---------- Texte étudié

On devrait laisser les restaurateurs choisir en paix le lieu où ils souhaitent s’installer. En ville ou à la campagne, au nord, au sud, à l’est ou à l’ouest, dans quel quartier, dans quelle rue…. Mais on est incorrigible et on se mêle de leurs plans sur la comète avant de juger le décor et l’assiette. La preuve avec cette chronique… Je n’ai rien ainsi contre Brignoles «capitale de la Provence verte» au cœur médiéval, aujourd’hui en pleine rénovation, mais j’ai quelque mal à y conseiller une table valant, comme on dit, le détour. Pour la gastronomie haut de gamme, l’affaire est réglée avec L’Hostellerie de l’Abbaye dans le village voisin de La Celle et on ne demande pas autant de prouesses au centre-ville…
J’en étais à ma frustration brignolaise lorsque j’ai poussé la porte du Jardin, début décembre à l’heure du déjeuner. Quelques lanceurs d’alerte m’avaient convaincu de visiter cette adresse ouverte en 2021 par Julien et Nathalie Tosello. Julien est natif de Vins-sur-Caramy, à dix kilomètres d’ici. Passé notamment au Spoon d’Alain Ducasse et formé auprès de l’expérimenté Georges Pélissier à La Voile d’Or (Saint-Jean Cap Ferrat), qui lui a peut-être transmis l’art de trousser un poulet Miéral à la broche ou un carré d’agneau clouté à la truffe d’été, il a ensuite ouvert un bistrot à Bordeaux. Retour de ce bref voyage en Gironde, il aurait pu gagner le littoral et y être plus en vue mais il a choisi son «pays». Brignoles peut l’en remercier.
Le Jardin de Julien et Nathalie est d’une sobre modernité, entrée vitrée, murs ornés de miroirs, banquettes grand bleu, fauteuils au confort rouge-orangé, au fond un mur de verdure séparant la salle de la cuisine, enfin une calme terrasse pour les jours ensoleillés. Dans ce décor alerte on s’attendrait à une bistronomie vue et revue comme il en court ces temps-ci mais la cuisine échappe heureusement à cet effet de mode.

--------------------
---------- Données brutes

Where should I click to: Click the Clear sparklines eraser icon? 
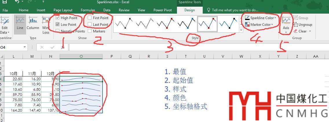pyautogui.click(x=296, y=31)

--------------------
---------- Données brutes

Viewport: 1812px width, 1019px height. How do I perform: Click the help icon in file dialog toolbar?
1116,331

--------------------

## Points à traiter:
a - Relevez tous les éléments du décor du Jardin que décrit la chronique.
b - Reproduisez fidèlement le passage de la chronique compris entre «Le Jardin de» et «effet de mode.», ces deux segments inclus.

## Réponses rédigées:
a -
- l'entrée vitrée
- les murs ornés de miroirs
- les banquettes grand bleu
- les fauteuils au confort rouge-orangé
- le mur de verdure séparant la salle de la cuisine
- la calme terrasse pour les jours ensoleillés

b -
Le Jardin de Julien et Nathalie est d’une sobre modernité, entrée vitrée, murs ornés de miroirs, banquettes grand bleu, fauteuils au confort rouge-orangé, au fond un mur de verdure séparant la salle de la cuisine, enfin une calme terrasse pour les jours ensoleillés. Dans ce décor alerte on s’attendrait à une bistronomie vue et revue comme il en court ces temps-ci mais la cuisine échappe heureusement à cet effet de mode.